== What is expected ==
Return the rows word for word, from the start through the line containing "laptop-notch is located", inclusive, and leave the pictures out.

== Excerpted records ==
-- Opening Marker --

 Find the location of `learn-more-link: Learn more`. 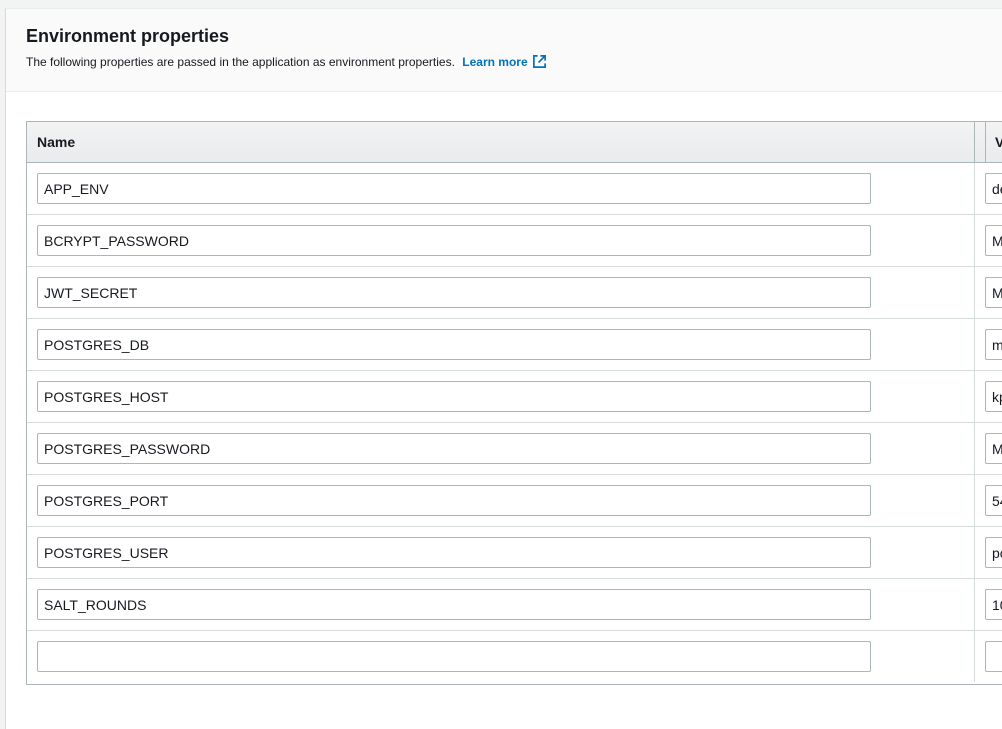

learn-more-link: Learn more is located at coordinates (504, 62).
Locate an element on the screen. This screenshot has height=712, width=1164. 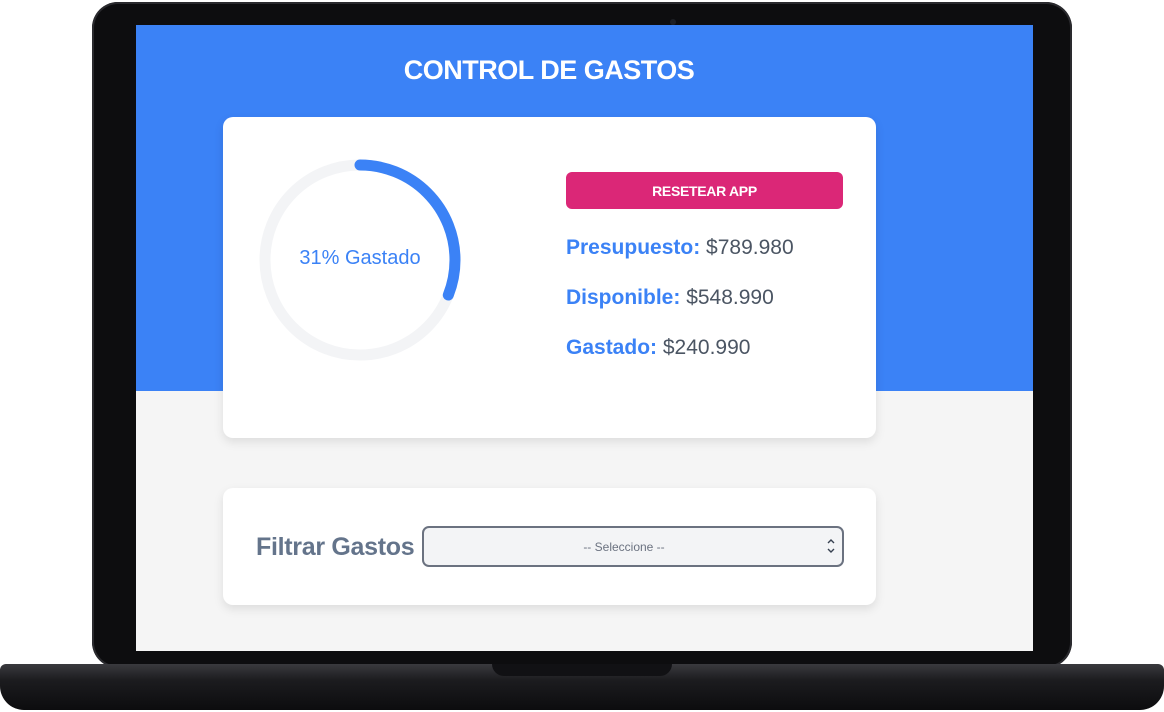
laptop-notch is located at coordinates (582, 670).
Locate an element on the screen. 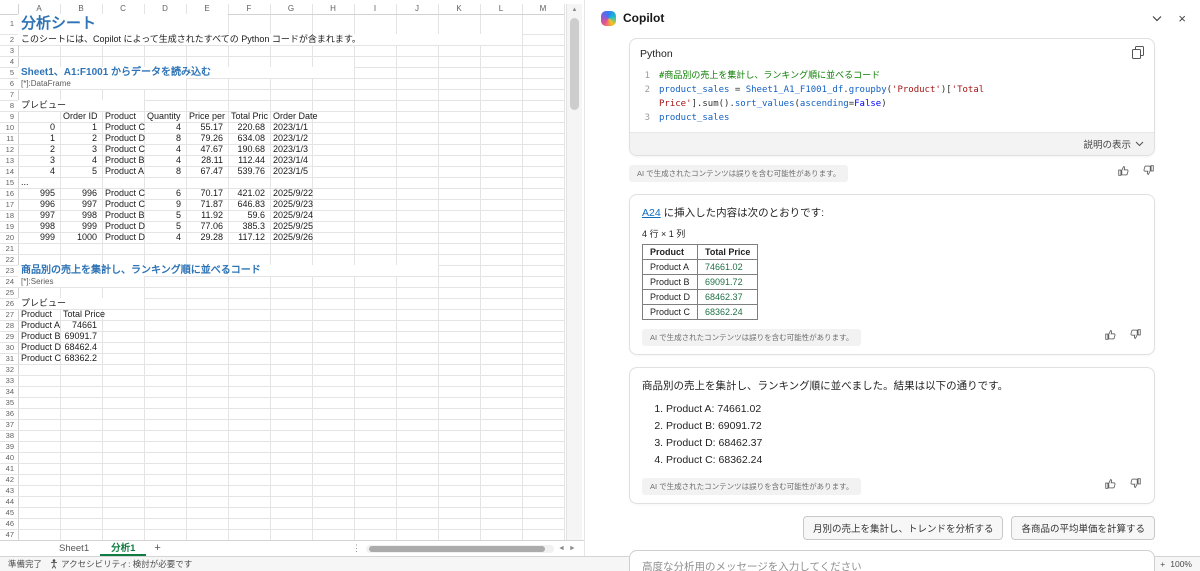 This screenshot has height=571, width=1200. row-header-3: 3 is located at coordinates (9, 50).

-- Closing Marker --

== Solution to this exercise ==
 Find the location of `learn-more-link: Learn more`. 

learn-more-link: Learn more is located at coordinates (504, 62).
Locate an element on the screen. This screenshot has height=712, width=1164. 
laptop-notch is located at coordinates (582, 670).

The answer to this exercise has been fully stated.